Wednesday, November 17, 2010

No Compensation


An elderly relative, Aunt Peggy, has dementia and must go to a nursing home.  Making the arrangements and clearing out her house was left to my husband Clark and me. I had this dream in the middle of that difficult chore.

The Dream: Aunt Peggy’s house is almost empty, but not quite. There are a few pieces of paper lying about and one piece of furniture, a bed. As I stand near it, a cat rubs against my legs. I wonder how it got in, and if it is making the room smelly. I want Aunt Peggy’s washer and dryer, both so new they are still in their boxes. I think that having these will make up for all the disruption she has caused.

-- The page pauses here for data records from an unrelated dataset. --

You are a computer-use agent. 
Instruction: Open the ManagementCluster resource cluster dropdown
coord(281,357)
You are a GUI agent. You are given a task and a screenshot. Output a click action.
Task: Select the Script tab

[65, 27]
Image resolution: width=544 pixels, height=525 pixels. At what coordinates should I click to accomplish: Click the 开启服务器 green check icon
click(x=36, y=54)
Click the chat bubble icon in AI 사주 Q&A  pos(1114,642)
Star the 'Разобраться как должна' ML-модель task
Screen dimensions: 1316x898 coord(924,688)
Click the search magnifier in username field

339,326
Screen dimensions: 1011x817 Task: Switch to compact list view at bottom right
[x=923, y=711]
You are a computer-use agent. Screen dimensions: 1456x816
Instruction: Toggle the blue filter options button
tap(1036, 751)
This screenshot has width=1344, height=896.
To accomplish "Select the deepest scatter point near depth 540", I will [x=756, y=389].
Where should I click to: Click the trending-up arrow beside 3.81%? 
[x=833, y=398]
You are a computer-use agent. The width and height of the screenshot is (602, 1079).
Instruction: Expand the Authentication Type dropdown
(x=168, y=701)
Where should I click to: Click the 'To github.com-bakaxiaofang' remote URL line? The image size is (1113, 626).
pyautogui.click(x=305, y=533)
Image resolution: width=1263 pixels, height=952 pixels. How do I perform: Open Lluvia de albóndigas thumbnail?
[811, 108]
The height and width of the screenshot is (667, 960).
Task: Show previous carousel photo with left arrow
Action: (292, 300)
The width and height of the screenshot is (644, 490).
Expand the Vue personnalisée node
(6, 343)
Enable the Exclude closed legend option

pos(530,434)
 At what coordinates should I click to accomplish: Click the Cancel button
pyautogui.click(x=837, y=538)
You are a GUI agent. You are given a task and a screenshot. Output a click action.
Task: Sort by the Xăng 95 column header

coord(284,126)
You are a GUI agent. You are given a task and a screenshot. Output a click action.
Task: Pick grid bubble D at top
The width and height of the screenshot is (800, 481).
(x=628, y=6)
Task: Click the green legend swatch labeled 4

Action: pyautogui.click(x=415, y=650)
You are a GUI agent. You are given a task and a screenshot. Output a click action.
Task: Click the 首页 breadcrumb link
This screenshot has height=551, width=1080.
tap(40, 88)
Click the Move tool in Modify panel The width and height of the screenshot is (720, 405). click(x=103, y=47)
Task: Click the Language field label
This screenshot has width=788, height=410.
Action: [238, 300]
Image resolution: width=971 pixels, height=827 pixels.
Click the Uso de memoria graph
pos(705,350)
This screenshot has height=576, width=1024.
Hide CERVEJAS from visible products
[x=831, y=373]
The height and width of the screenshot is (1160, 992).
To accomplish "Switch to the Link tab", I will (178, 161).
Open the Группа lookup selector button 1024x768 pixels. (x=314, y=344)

Aunt Peggy appears. She has been pronounced cured and let out of the care facility. She has decided to hook up her new washer and dryer. She and some installers unbox the pieces and work on hooking up the water. I wonder what she must think about her house having been cleared out. She seems rational and capable.

Monday, November 15, 2010

Falling Apart


The Dream:
An elderly lady is failing. She is very beautiful and still sought after as a sage and speaker. She is lying on a bed, her hair coiffed and looking quite the grande dame. She is giving a lecture. A man comes over. I whisper in his ear: “Can’t we move her to a better spot, the like podium across the hall?” The lady overhears me and starts to fail before my eyes. Clearly my suggestion, while well-meant, is too much for her. She can’t make the move to a more public forum.

Interpretation: The last dream gave me a warning about too much self analysis. This dream suggests the dangers inherent in publicizing my dreams.  A beautiful and wise part of me is very fragile; it must remain private if it is to survive.

Tuesday, November 9, 2010

A Regal Grandmother


The Dream: I see my grandmother, who died on Christmas eve in 1978. She is wearing a large black hat. I am surprised that her skin is very smooth, without wrinkles, even though she is clearly elderly. She speaks English perfectly, which was not the case in waking life. I go up to her, surprised and pleased to see her and say, “Do you remember me? I’m Carla.” She has the quiet authority and self-assurance of a queen. “I know who you are,” she says. 

Interpretation: Grandmother’s large black hat tips us off that this dream is about mourning. Her skin has changed—no longer is it wrinkled—suggesting the rebirth metaphor of the snake which sheds its old skin. She speaks fluent English. The dream tells me that now that I am older myself I can understand her, and see her for who she really is: someone regal in spirit, someone who rose above the humble circumstances of her life. Her statement to me “I know who you are” seems to say two things at once. On the one hand, it suggests a sort of intimacy; on the other, a distance. After all, in this world we can only get so close to a spirit—and no closer.

Tuesday, October 26, 2010

The Old Man and the Sea


The Dream: On a cliff overlooking the sea an old man, who doesn’t walk well, is trying to catch a young girl of about seven. It looks as if he will: she is running in his direction, and he’s ready to catch her, running toward her in his wobbly way. All at once she veers inland. Happily, without a care in the world--running for the pure joy of it--she evades him completely.

Interpretation: Old age and infirmity is out to get me. I manage to elude it, at least for the time being.